Na prática, as principais funções do consultor incluem:
- Identificação e solução de problemas: avaliação de não conformidades com as normas vigentes (BPF, POPs e APPCC) e elaboração de um plano de melhorias operacionais;
- Otimização de recursos: redução de desperdícios, melhoria da relação custo-benefício com fornecedores e padronização de produtos e procedimentos;
- Treinamento e motivação de equipes: desenvolvimento de estratégias para capacitar os colaboradores em manipulação segura de alimentos, higiene e atendimento;
- Melhoria de produtos e precificação: apoio na elaboração de produtos mais atrativos e seguros (como opções funcionais ou plant-based) e na formação de preço;
- Documentação e conformidade: preparação dos documentos obrigatórios para fiscalização, como o Manual de BPF (Boas Práticas de Fabricação), os POPs (Procedimentos Operacionais Padronizados) e os PAC (Programas de Autocontrole), incluindo o APPCC (Análise de Perigos e Pontos Críticos de Controle).
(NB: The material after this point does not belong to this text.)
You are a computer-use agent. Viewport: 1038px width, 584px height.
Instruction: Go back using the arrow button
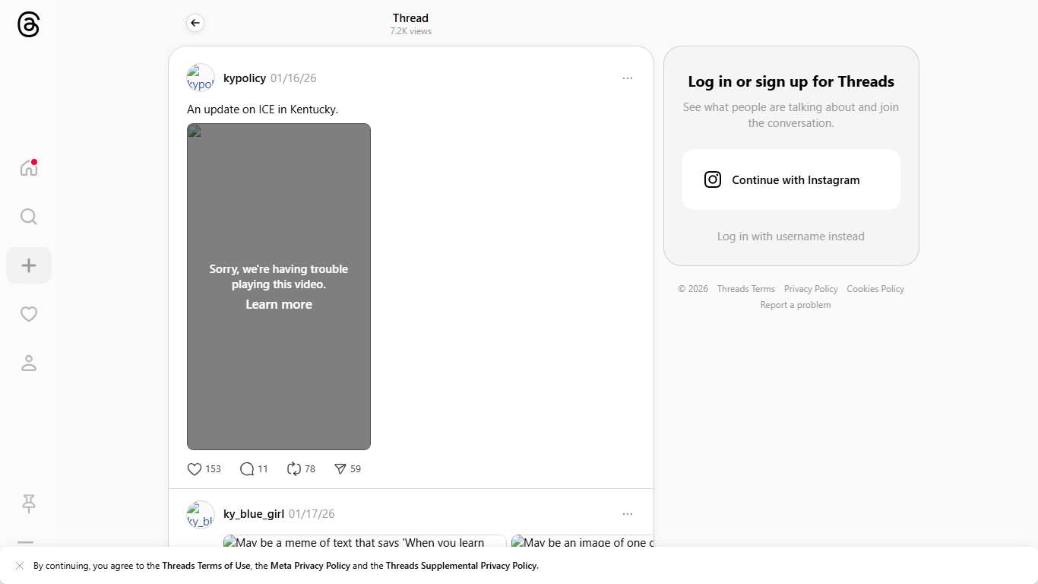195,24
Um consultor de sucesso transforma a complexidade dos desafios da indústria em soluções viáveis e práticas, agregando valor ao negócio, atendendo às normas legais e melhorando a satisfação dos clientes.
Aprofunde: veja nosso guia completo sobre BPF — Boas Práticas de Fabricação e sobre o sistema APPCC, que são a base técnica da consultoria.
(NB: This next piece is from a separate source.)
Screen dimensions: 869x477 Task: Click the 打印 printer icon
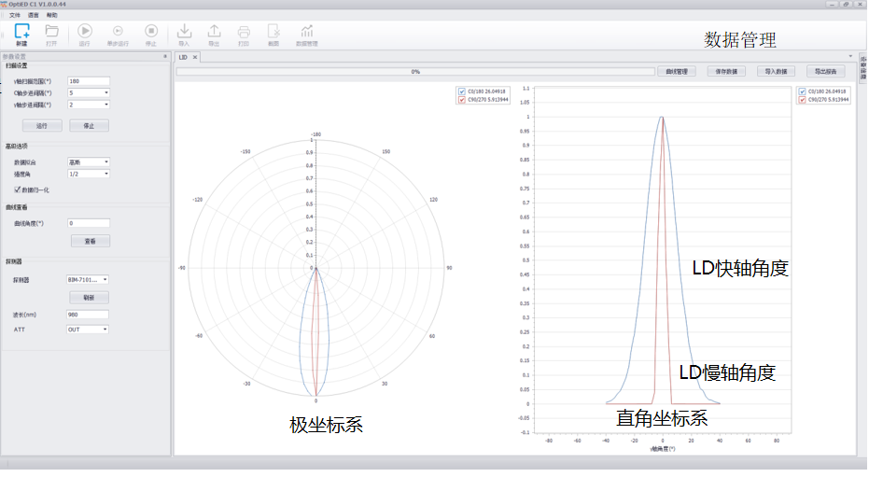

Qual a diferença entre consultoria, assessoria e auditoria?
É comum haver confusão entre os três termos e o consultor precisa saber diferenciá-los para precificar corretamente:
- Consultoria: o profissional analisa, avalia e emite um parecer técnico sobre determinado assunto ou serviço. Exemplo: uma cozinha está com problemas de contaminação cruzada e contrata um consultor para diagnosticar a causa e apontar a solução.
- Assessoria: o profissional planeja, implanta e avalia programas e serviços de forma contínua, oferecendo soluções para situações específicas. Exemplo: um restaurante solicita um treinamento de funcionários ou a elaboração de um cardápio.
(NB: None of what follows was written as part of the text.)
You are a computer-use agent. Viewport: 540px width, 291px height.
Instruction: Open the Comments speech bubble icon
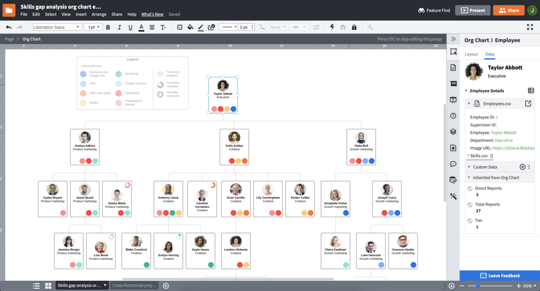pyautogui.click(x=453, y=164)
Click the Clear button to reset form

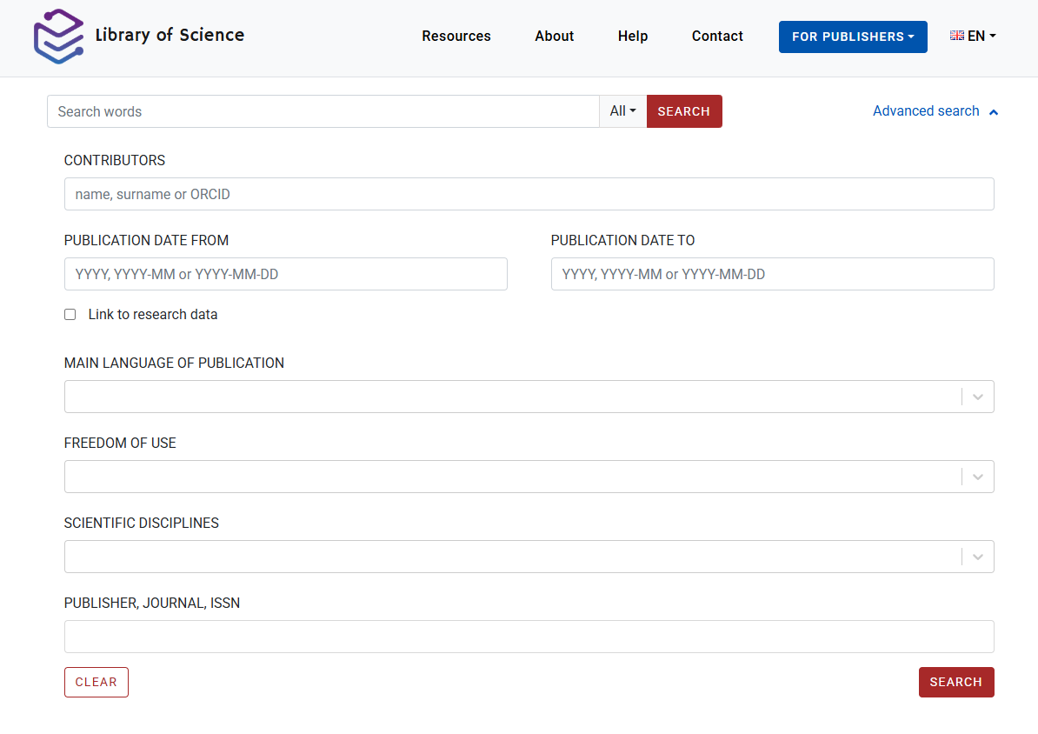coord(96,683)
- Auditoria: o profissional verifica, de forma sistemática e com base em evidências, se o estabelecimento cumpre os requisitos de um programa ou norma — interna ou de terceira parte.
Na prática, o consultor de alimentos costuma transitar entre as três frentes, dependendo da demanda do cliente. Entender essa diferença é fundamental para definir o escopo do trabalho e o valor a ser cobrado.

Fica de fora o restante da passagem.